1日程度で人間の国に行くと勝手に考えていたけど、樹海を舐めてたよ。

もう夕方ぐらいになってきた。

なんか朝に異世界転移してから今日は濃い1日だったよ。

まあ、リザに乗っているので、歩いてる距離はそんなでもないんだけどね。

ライゾウはリザの頭の上でコックリしてるし。

野宿かぁ。はぁ~。
溜め息も出るよね。

(コボミ、どこかに野宿できそうなところはないかね。)
(はい、周囲を探索してきます!)

シュタッ!っと音が聞こえそうな勢いで、コボルト達は周囲の探索を始めた。

鳥の眷属もいた方がいいかもね。
もっと広範囲の探索が出来そうだ。

そんなことをつらつらと考えながら歩いていると、コボ4から念話で報告があった。
(ヒロト様!洞窟を見つけました。内部は広そうです。)

(でかした!早速みんなで行ってみよう。)

周辺探索中のコボルト達へ、コボ4の元へ集合するよう念話で指示を出して、洞窟へ向かった。

魔物使いのスキル最強だね。

眷属の位置が分かるし、その位置を他の眷属にも伝えることができる。

念話が便利。電話・・と1字違うだけだけど大違いだ。映像も共有出来るし。念じるだけでいいし。

洞窟に着いた。

おお、確かに洞窟だね。

なんだろう、ゲームのダンジョンを思わせる。『THE  洞窟』って感じ。

入り口は縦が180cmくらい。
人が一人立って通れる大きさ。
内部はもう少し広い。
二人並んで歩けるくらい。

リザは通れないよな?
と思ったら小さくなってた。

レベルアップで新スキルを取得してたみたい。
後で皆のスキルも確認しないとな。

すこし歩くと外の光が入って来なくなり、暗くなってきた。

(これ、灯りが欲しいね。)

スラオから念話があり。
(ファイア、ある。)

スラオが身体の一部を棒のように伸ばして、その先端にファイアーで火を灯した。

(お!いいね。松明みたいだ。
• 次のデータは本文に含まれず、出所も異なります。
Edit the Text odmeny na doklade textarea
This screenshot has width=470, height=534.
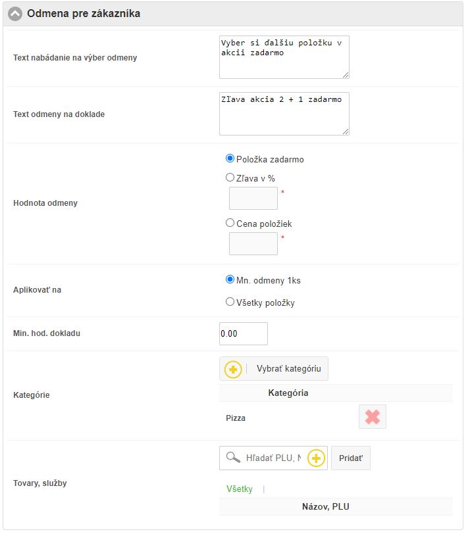pyautogui.click(x=284, y=113)
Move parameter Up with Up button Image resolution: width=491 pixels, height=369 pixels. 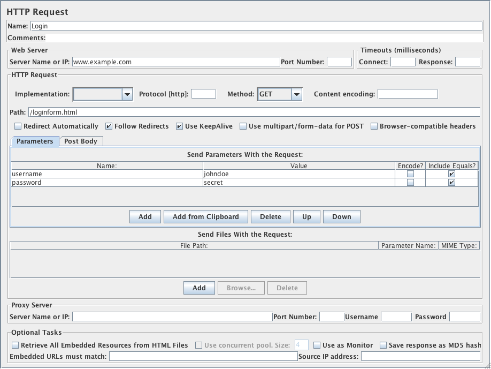(306, 217)
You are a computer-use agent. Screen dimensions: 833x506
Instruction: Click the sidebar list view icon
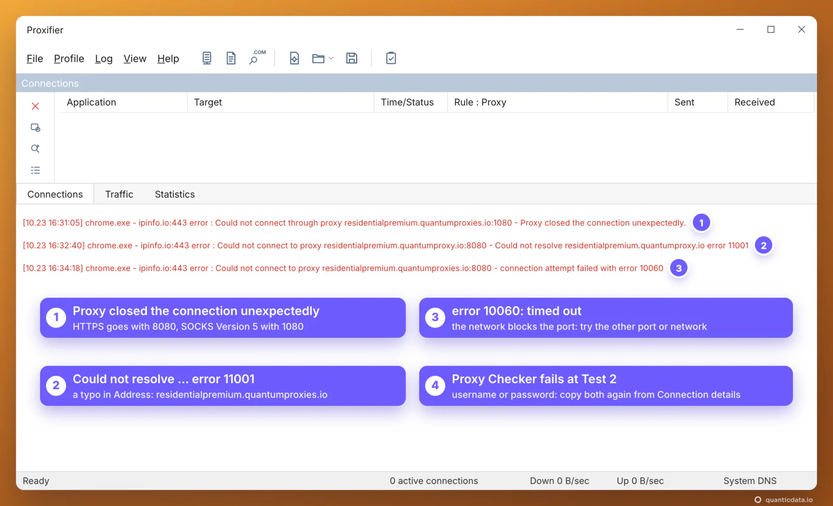(x=35, y=170)
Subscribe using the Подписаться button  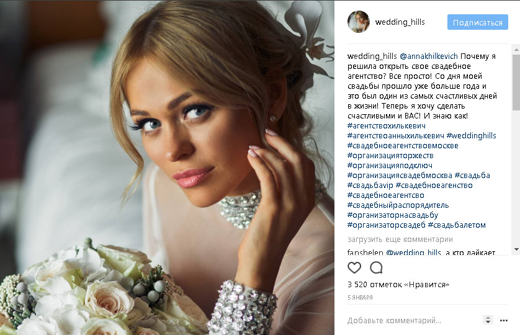click(x=478, y=22)
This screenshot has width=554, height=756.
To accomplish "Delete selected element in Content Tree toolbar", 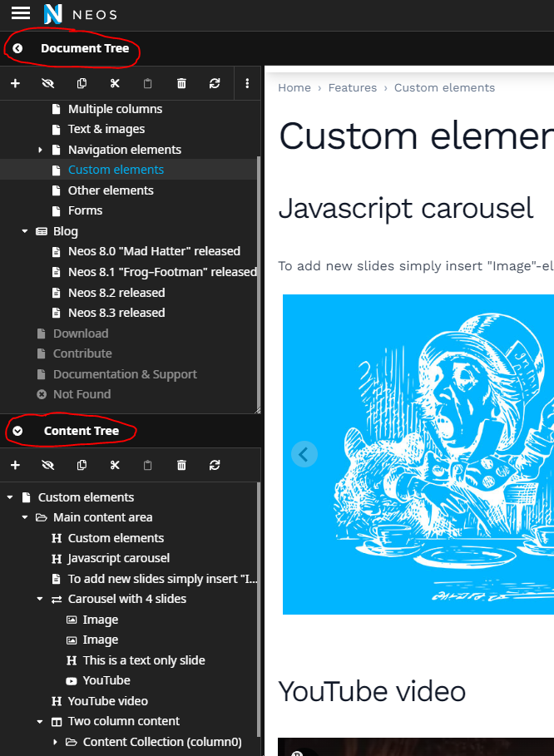I will pyautogui.click(x=181, y=465).
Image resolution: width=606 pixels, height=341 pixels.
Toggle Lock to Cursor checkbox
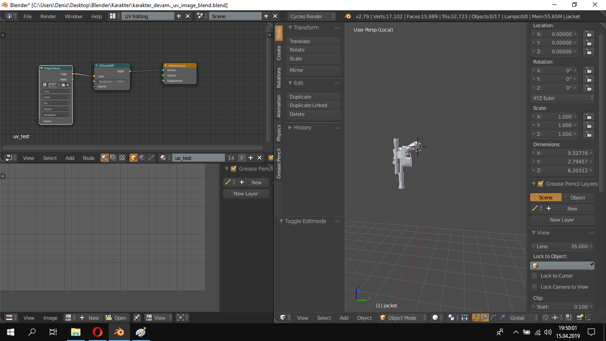tap(534, 275)
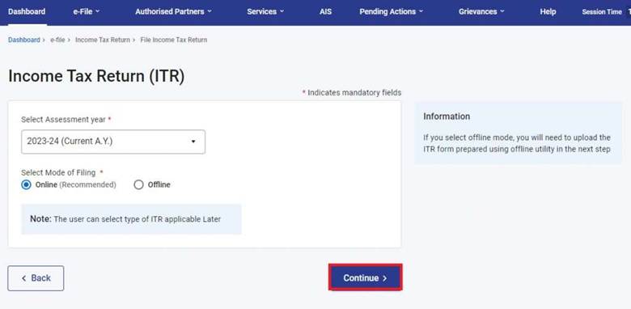
Task: Click the Income Tax Return breadcrumb
Action: tap(103, 40)
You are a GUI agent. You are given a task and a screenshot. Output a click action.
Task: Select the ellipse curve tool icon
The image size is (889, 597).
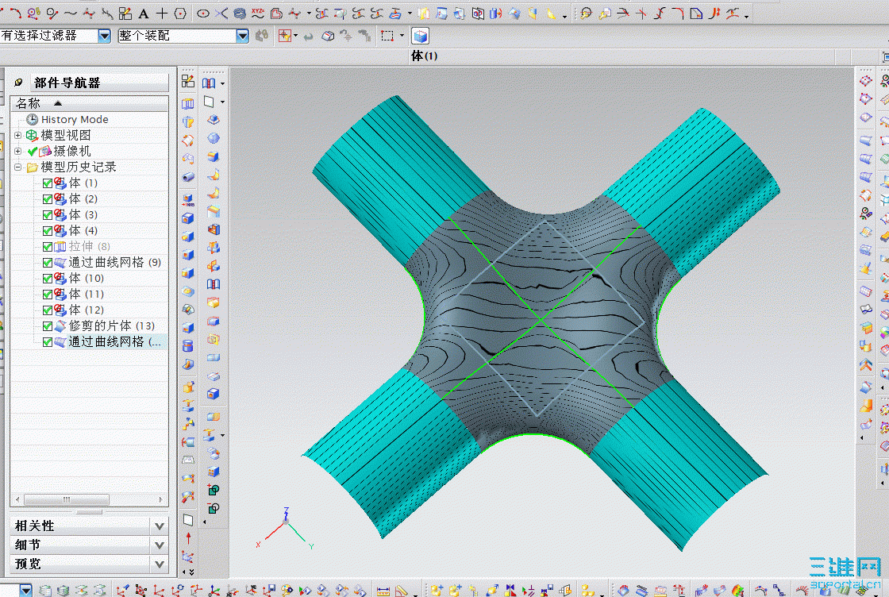pos(203,13)
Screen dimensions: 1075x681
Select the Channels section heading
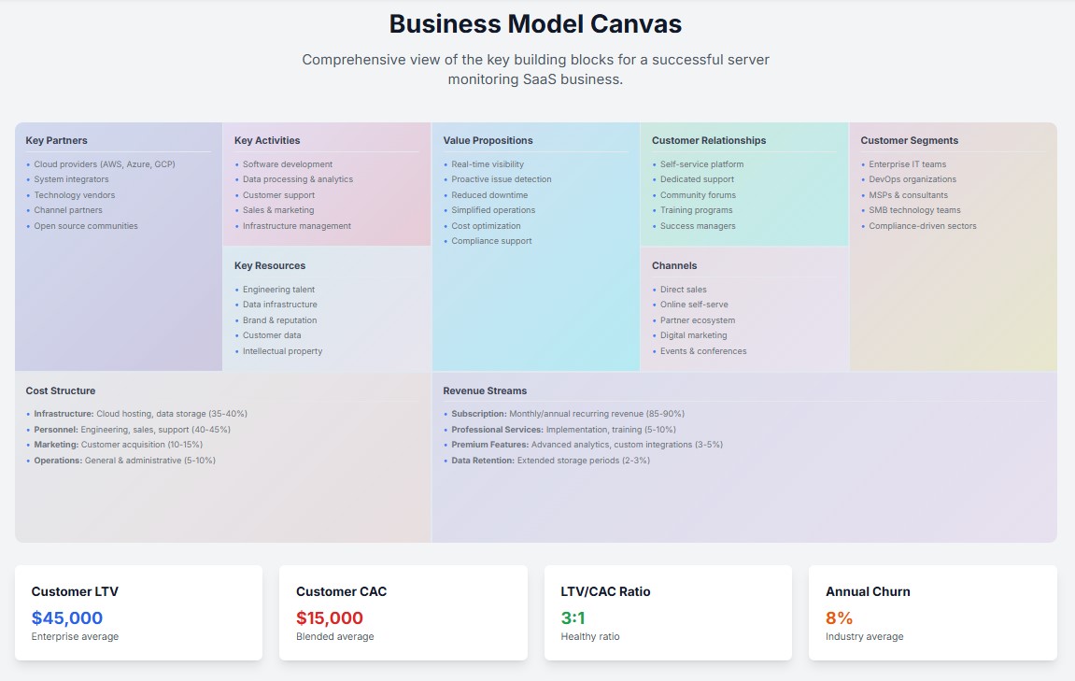(x=674, y=265)
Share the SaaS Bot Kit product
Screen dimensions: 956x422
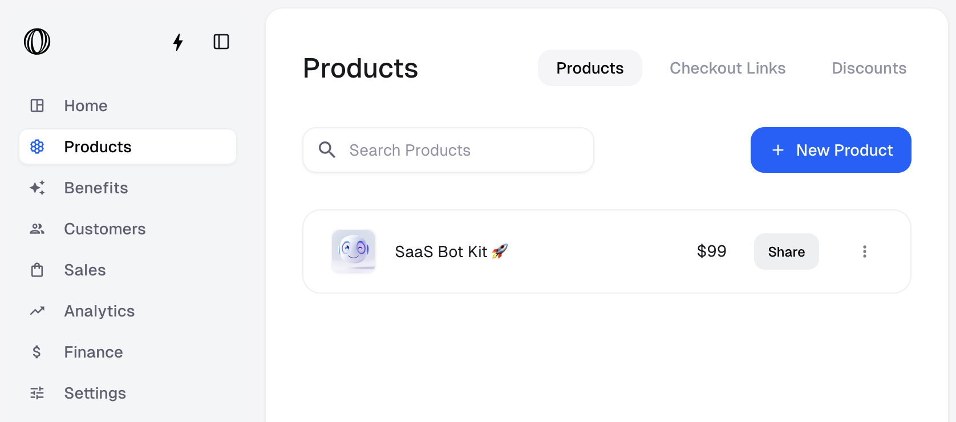[x=787, y=251]
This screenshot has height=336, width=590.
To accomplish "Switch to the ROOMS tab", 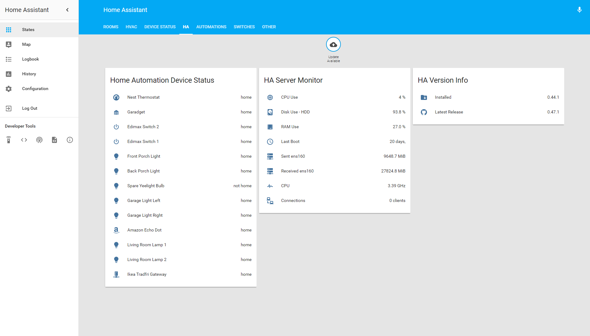I will click(x=111, y=27).
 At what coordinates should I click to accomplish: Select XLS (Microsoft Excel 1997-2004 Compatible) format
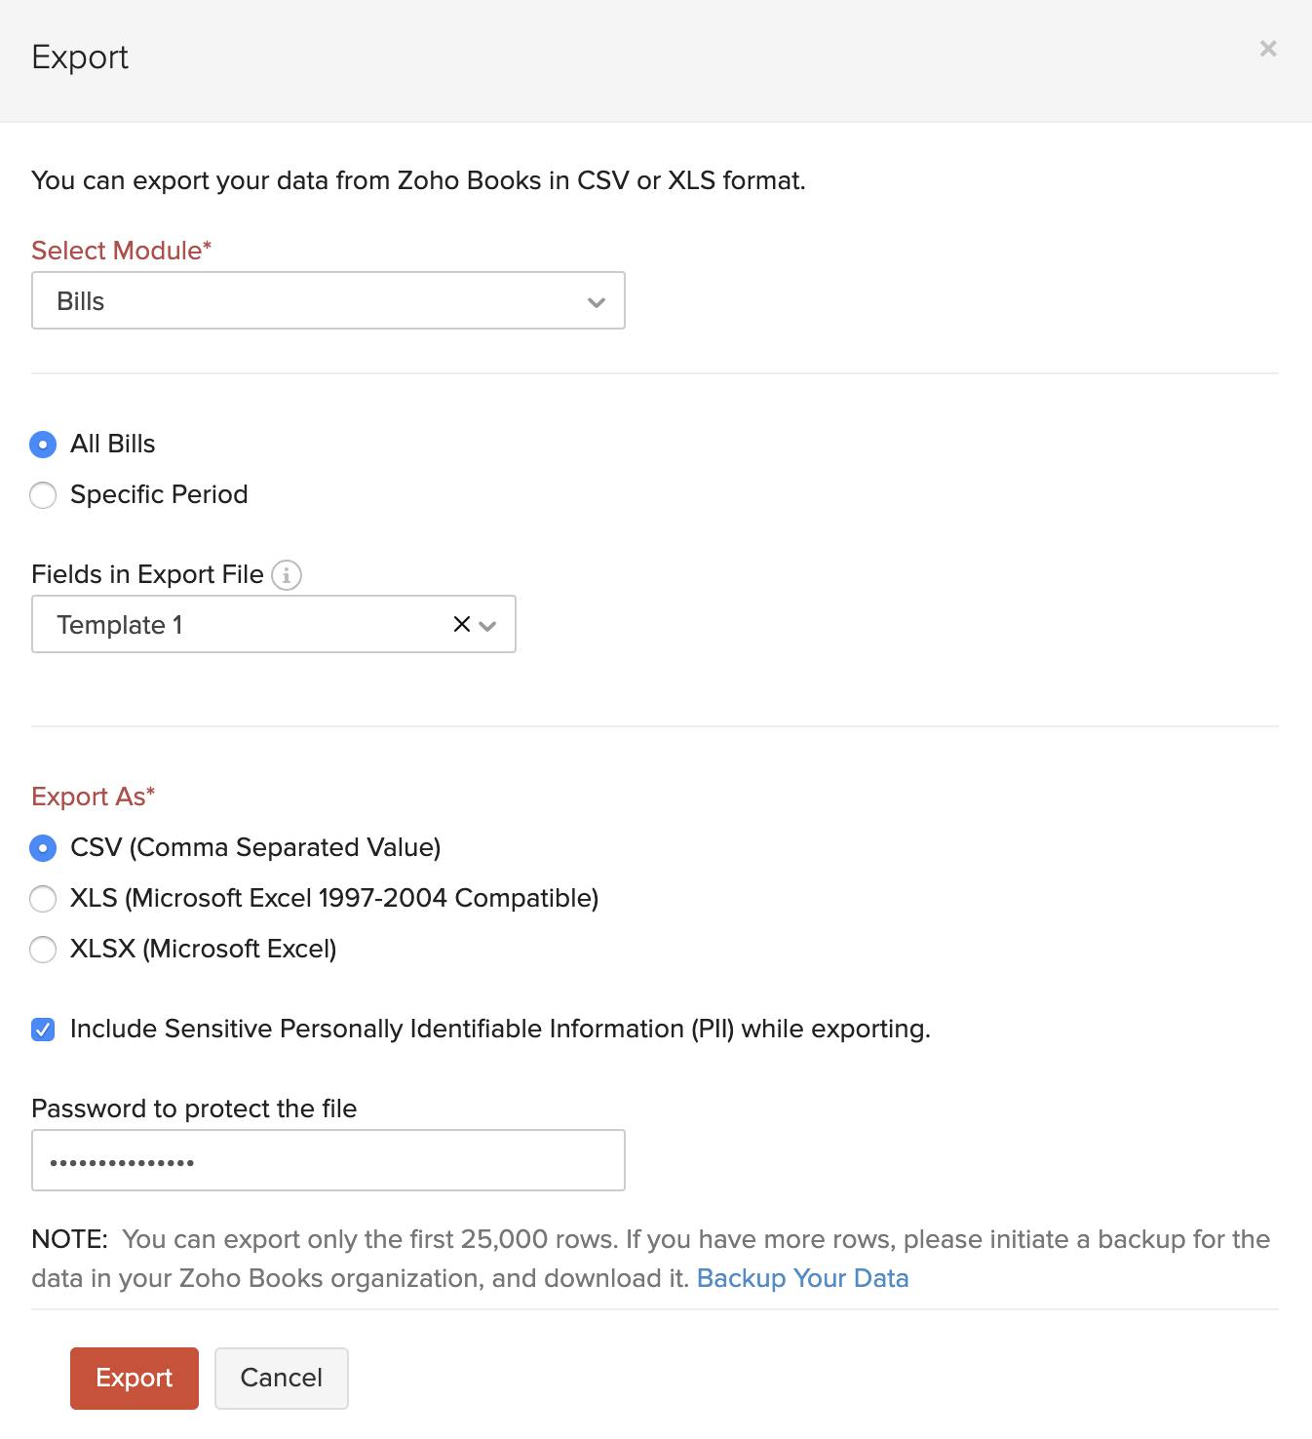43,898
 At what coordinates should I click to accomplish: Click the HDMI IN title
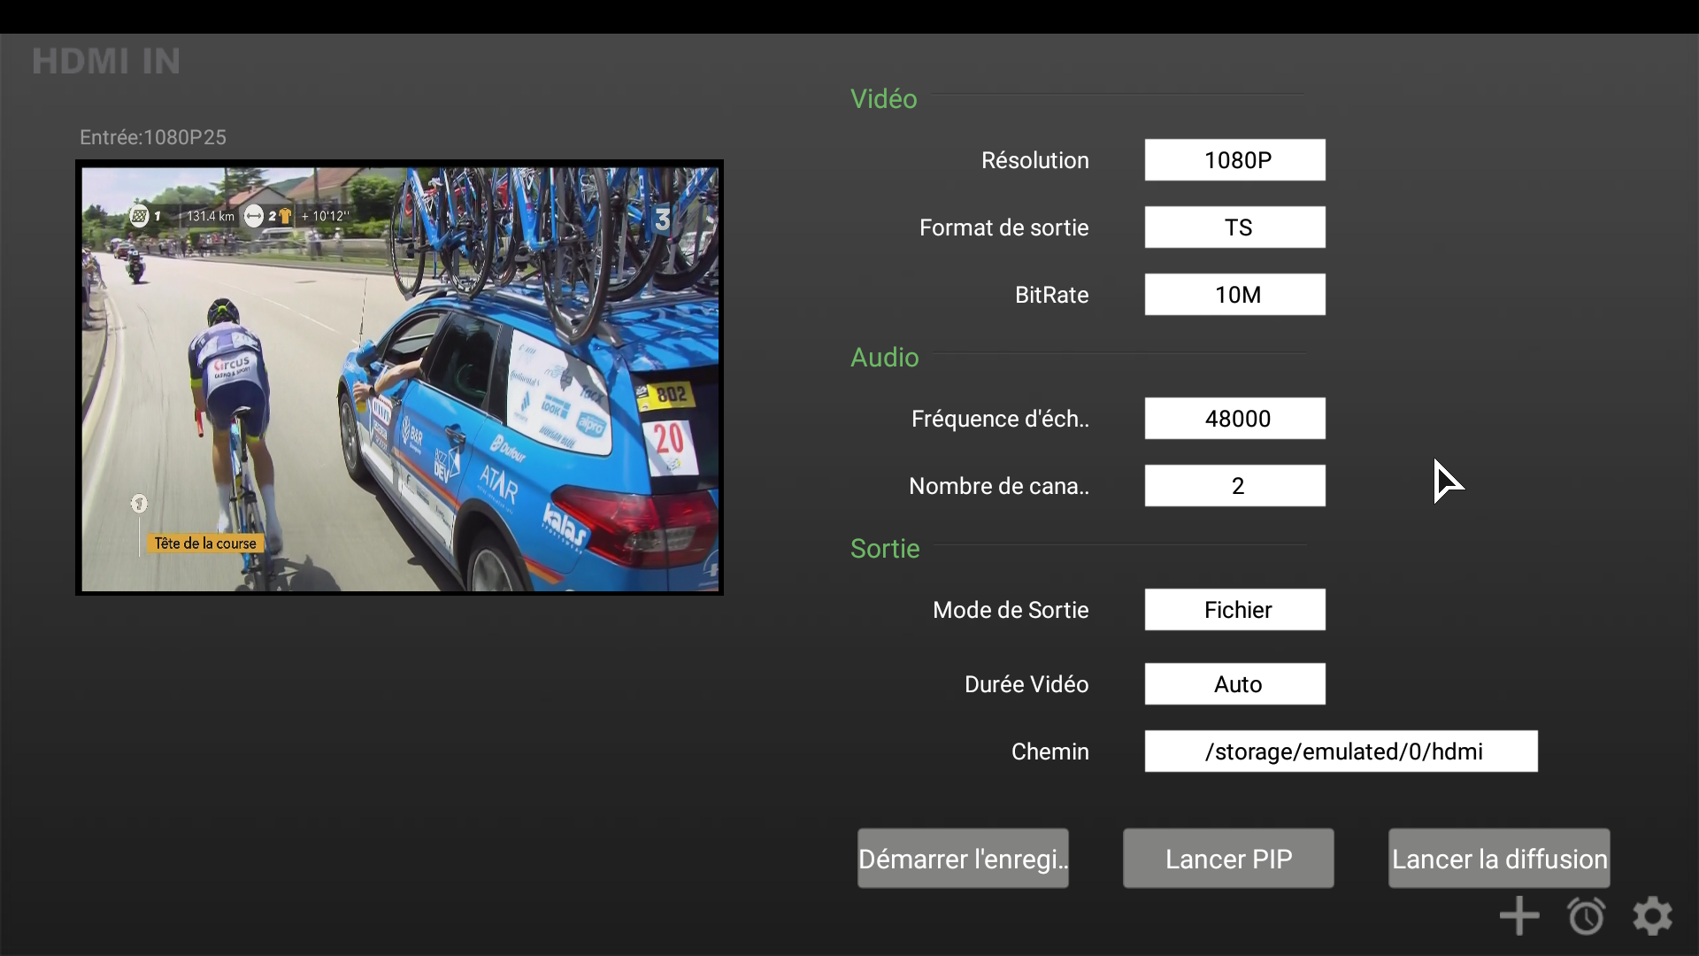coord(106,61)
)
スラオは誉められてニコニコ。

前にコボ1、コボ2、後ろはコボ4、コボ5。
まん中に俺も含めたその他のメンバーが隊列になって奥へ進む。

コボ1から連絡。
(ヒロト様、前方にゴブリンの匂いがします。)

(コボ1有難う。
アイ、先行して鑑定よろしく。)
(はい。)

スイーっと音も無くアイが蝙蝠こうもりの羽を広げて奥に飛んで行く。

アイからゴブリンの鑑定情報が念話で送られてきた。

ーーーーーーーーーーーーーーーー
名前:なし
種族:ゴブリン
性別:♂
レベル:10
HP:95/95
MP:10/10
スキル:
 なし
その他:
 ダンジョンに従属
ーーーーーーーーーーーーーーーー

ん?『ダンジョンに従属』って、ここはダンジョンだったんだ。

(ライゾウ、ゴブリンは雷撃で気絶させてくれ。)
(はいよー。)

雷獣のライゾウは消えたように見えるくらい速いスピードで奥に走っていった。

(任務完了!3匹気絶させたぜ。)
(仕事が速いね、有り難う。)

ライゾウより念話。
(今、一番奥にいるけど、他にゴブリンはいないようだぞ。)

(良し、皆一番奥まで行こう。)

ダンジョンは思っていたほど広くないようだ。

3匹しかいないダンジョンって。
思わず苦笑い。

3匹の気絶したゴブリンは異次元収納し、みんなで奥に進んだ。

先行したライゾウから念話。
(行き止まりだぞ。)

広めの部屋のようなスペースで行き止まりのようだ。

ダンジョンマスターがいたり、ダンジョンコアがあったりするはずだ。

(アイ、魔力検知でこの部屋の回りを調べてみて。)
(はい。)

アイがふよふよ飛び回り、暫くして念話で報告があった。
(この奥、何か、います。)

アイが見ている壁を調べると一ヶ所押せる石があった。

押してみる。

壁が上に動いて通路が出現。

通路を歩いて行くと扉があった。

扉を開ける。

ーーーーーーーーーーーーーーーー
部屋の中にはベッド、ピンクのベットカバー。

白いタンス。
2Pのソファー。
白い壁紙。

日本のマンションかアパートの部屋だ。

女の子の部屋?

懐かしい匂い!

ソファーに座ってずるずるカップラーメンをたべてる女の子がいた。

長い黒髪。ポニーテール。
黒目。
ジーパン、長袖Tシャツ。
どこから見ても日本人。
年齢は高校生くらいか?
ビックリした顔。

「カップラーメン!」
俺が日本語で叫ぶと。

「日本語!日本人?良かった~。助けて。」
女の子が俺を見ながら話しかけてきた。

アイから彼女の鑑定情報が念話で送られてきた。

何も言わなくても、俺のして欲しい事を考えて動ける様になってきた。

良い傾向だな。

ーーーーーーーーーーーーーーーー
名前:スズキ ヒナ
種族:吸血鬼(五世代)
職業:ダンジョンマスター
性別:♀
レベル:1
HP:10/10
MP:10/10
スキル:
 ダンジョンマスター(LV10)
SP:100
DP:3
ーーーーーーーーーーーーーーーー

ダンジョンマスターで吸血鬼!
しかも五世代って。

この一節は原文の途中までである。